Well! Knoah had his MRI on Friday!

Needless to say, I was a nervous wreak! We had to leave the house at 8:30 in the morning! He was crying basically the whole time we drove up there. He finally fell asleep just about the time I miss the exit. So I had to turn around and stop at the gas station and ask for directions.

We arrive at Mott at like 9:40am. I run to the Nuclear Medicine Unit to register him for the MRI at 10:10am. We wait a bit and then the nurse calls our name and takes us into a room to get Knoah’s weight, length and information. Then the anesthesiologist comes in with the article I sent them! YEAH!!! He said the he read it and he realizes there are neck precautions for Knoah. I said yes and I thank him for reading it. He explains that it is not a problem and they will be ready for him in a minute.

Exhale. 11:25am.

When they finally come get him, I hand Knoah over. My heart starts to beat a bit faster. I give him ten thousand kisses, tell him I love him and I’ll see him later. His eyes. His eyes were looking at me like I betrayed him. The tech turns around and walks away.

I stand in the room, alone, scared and determined I was not going to worry anymore than I am going too.

I walk to the waiting room and see a sea of faces. Parents waiting for the children. Some are playing cards, others are sitting with their spouses watching T.V..

I decided to take Knoah’s car seat out to the car and drop off his medical book (requires another post). I grab his stroller and I call Will. I didn’t call for any reason, I just wanted to hear his voice. I chit chat for a sec and they make my way to the waiting room.

I give the receptionist my name and she says to have a seat and they’ll let me know if they receive any information.

10 minutes later or at 11:40am, I decide to go get lunch. I wasn’t serving anyone by sitting there looking pathetic. I find the cafeteria and have Garden Cod, carrots and roasted red potatoes. It was actually very good, for hospital food. After 20 minutes, I walk back to the waiting room. I figure 15 minutes of waiting silently isn’t as bad as waiting an hour. I find an OK magazine and read it cover to cover. Heather also calls to see how we are doing. We talk for a bit. It helps.

YOUR TASK:
Which clock times are given in the post about Knoah's MRI? List every one. The records have no connection to the post about Knoah's MRI.

SUPPLIED RECORDS:
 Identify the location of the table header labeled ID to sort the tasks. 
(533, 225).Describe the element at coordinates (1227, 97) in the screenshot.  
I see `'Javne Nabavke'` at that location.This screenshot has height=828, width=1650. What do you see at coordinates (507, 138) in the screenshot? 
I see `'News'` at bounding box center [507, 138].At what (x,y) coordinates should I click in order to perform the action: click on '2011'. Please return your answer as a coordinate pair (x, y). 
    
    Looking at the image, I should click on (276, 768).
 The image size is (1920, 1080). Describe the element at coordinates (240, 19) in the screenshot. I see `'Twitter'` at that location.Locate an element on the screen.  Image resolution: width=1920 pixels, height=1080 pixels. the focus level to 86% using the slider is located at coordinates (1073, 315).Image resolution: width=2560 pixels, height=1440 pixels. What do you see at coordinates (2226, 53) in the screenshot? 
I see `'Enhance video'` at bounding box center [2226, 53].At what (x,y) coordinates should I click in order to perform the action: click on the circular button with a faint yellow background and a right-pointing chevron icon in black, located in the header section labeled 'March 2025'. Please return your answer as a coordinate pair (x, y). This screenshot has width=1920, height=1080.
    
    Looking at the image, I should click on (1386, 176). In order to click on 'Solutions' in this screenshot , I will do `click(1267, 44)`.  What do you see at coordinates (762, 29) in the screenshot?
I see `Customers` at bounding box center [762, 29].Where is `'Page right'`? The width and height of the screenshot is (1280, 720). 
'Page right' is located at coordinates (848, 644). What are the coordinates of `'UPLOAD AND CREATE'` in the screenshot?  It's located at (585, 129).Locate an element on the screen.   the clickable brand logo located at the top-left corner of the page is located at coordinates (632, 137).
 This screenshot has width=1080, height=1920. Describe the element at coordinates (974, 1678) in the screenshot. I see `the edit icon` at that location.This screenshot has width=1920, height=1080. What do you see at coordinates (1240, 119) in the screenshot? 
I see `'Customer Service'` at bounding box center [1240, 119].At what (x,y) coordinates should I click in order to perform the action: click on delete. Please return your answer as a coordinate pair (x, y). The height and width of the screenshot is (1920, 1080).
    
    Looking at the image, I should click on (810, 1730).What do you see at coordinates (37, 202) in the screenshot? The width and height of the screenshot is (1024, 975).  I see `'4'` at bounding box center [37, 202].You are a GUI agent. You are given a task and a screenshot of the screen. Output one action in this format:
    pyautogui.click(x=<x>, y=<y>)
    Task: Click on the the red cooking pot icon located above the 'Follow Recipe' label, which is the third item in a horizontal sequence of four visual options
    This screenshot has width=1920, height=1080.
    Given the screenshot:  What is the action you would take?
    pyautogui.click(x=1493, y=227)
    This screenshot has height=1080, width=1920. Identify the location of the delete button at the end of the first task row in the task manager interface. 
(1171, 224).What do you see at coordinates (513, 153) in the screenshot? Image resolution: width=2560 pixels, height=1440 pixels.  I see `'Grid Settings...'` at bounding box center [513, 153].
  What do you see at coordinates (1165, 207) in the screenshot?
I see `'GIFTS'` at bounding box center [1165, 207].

WRITTEN RESPONSE:
8:30, 9:40am, 10:10am, 11:25am, 11:40am